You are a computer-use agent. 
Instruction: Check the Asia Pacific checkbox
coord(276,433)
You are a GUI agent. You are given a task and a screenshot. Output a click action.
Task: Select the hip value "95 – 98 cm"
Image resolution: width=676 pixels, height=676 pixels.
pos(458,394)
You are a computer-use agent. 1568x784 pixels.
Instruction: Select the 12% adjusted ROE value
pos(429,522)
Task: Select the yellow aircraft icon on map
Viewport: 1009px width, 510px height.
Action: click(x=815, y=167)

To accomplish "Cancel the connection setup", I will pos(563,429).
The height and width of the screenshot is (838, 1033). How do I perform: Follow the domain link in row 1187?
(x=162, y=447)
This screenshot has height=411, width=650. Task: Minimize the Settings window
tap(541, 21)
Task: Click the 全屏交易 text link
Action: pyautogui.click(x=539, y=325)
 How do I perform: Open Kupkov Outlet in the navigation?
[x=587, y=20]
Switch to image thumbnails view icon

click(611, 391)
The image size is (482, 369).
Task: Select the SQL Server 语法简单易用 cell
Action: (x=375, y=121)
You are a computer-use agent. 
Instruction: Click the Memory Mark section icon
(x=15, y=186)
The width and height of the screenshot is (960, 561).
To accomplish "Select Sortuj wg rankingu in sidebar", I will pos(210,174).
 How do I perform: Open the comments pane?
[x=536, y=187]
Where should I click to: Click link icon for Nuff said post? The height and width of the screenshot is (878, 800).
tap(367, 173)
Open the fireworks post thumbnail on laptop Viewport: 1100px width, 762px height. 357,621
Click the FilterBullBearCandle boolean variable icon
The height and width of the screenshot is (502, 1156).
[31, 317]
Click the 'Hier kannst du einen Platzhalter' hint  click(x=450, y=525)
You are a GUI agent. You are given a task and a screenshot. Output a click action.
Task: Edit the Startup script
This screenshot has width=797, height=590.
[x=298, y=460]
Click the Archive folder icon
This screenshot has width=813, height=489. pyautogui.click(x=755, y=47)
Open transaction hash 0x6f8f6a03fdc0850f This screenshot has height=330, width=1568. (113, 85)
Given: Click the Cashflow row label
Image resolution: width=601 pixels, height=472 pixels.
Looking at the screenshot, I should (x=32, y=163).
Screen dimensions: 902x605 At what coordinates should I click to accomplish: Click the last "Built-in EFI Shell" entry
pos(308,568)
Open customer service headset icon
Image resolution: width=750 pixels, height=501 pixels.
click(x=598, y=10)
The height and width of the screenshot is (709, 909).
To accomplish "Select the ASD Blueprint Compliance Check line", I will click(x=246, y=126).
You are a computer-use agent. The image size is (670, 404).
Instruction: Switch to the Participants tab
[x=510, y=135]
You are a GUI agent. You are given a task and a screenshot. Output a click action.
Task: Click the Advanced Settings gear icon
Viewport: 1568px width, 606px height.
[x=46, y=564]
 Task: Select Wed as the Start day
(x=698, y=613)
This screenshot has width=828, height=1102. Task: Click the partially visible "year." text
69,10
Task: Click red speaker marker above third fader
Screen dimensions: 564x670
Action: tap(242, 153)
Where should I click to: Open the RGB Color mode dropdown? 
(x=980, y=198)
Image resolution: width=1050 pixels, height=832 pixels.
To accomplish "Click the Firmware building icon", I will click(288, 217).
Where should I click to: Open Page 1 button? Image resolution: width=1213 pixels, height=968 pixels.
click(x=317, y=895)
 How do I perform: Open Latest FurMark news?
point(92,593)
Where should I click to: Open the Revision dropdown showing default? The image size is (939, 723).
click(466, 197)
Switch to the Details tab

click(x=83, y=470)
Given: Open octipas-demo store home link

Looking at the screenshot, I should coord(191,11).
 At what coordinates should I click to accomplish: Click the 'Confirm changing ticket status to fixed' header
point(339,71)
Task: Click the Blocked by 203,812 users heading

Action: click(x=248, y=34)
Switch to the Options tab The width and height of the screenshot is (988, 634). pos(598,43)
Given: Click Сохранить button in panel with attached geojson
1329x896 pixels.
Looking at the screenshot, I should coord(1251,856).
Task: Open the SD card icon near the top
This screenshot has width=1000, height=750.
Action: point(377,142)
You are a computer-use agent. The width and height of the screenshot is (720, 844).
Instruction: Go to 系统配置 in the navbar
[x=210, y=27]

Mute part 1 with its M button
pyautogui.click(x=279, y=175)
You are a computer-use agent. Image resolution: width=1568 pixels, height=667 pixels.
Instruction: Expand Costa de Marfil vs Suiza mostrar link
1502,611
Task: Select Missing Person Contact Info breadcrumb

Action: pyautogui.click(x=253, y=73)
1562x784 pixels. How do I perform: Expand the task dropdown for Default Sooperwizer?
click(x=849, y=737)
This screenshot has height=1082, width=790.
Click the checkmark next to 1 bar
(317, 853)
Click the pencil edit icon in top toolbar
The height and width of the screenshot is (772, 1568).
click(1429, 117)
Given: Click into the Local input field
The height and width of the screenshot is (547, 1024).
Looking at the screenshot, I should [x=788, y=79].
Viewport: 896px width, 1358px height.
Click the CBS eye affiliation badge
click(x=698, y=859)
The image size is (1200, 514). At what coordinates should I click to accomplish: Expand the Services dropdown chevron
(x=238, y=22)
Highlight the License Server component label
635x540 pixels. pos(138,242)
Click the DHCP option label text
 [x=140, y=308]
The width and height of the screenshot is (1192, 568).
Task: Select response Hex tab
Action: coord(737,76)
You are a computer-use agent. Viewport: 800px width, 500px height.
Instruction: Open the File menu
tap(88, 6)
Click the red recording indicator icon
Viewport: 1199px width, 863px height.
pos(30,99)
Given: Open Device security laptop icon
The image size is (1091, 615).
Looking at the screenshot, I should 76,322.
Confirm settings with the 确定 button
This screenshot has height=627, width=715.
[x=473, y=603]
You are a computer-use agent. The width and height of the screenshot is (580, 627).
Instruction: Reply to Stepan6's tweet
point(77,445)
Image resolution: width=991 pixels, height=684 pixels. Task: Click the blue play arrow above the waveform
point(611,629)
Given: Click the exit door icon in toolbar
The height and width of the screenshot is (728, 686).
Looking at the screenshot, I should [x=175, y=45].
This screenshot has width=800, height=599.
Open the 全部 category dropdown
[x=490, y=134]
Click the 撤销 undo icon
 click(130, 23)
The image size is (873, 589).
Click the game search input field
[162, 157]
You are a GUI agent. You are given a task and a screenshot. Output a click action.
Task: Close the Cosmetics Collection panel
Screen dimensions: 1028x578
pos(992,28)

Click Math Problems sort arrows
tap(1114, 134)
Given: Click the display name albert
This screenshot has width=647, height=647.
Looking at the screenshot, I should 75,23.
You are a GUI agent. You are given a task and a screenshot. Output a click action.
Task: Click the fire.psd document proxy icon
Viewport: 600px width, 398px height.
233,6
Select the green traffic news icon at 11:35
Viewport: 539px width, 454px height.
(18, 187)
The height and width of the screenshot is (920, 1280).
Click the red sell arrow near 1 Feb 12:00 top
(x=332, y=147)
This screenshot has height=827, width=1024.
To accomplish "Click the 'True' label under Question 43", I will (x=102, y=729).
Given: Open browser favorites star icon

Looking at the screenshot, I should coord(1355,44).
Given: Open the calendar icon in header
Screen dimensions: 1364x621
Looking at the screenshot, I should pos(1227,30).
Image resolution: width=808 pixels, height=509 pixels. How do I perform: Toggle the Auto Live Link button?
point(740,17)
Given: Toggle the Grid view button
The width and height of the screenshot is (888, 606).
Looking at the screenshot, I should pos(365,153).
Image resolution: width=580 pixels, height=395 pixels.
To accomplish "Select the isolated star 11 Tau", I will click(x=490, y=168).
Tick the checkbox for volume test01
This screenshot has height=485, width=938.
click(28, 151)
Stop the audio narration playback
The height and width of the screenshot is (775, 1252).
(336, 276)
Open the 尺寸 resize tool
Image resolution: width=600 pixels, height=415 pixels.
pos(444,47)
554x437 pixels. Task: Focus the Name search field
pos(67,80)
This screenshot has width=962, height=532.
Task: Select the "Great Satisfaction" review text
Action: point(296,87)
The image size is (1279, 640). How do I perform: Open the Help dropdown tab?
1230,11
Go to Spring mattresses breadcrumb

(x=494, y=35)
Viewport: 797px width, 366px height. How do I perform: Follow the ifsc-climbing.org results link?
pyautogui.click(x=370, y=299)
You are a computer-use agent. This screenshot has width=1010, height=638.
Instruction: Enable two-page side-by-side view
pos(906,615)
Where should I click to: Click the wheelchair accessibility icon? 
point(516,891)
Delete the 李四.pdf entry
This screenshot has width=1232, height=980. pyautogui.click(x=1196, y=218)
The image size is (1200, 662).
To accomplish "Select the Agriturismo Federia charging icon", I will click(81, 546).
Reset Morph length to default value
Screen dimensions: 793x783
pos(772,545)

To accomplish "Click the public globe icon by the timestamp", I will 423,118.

+---+

Each line holding "laptop" should be copied from the material above.

● **Solution to the exercise**:
Open the fireworks post thumbnail on laptop Viewport: 1100px width, 762px height. 357,621
Given: Open Device security laptop icon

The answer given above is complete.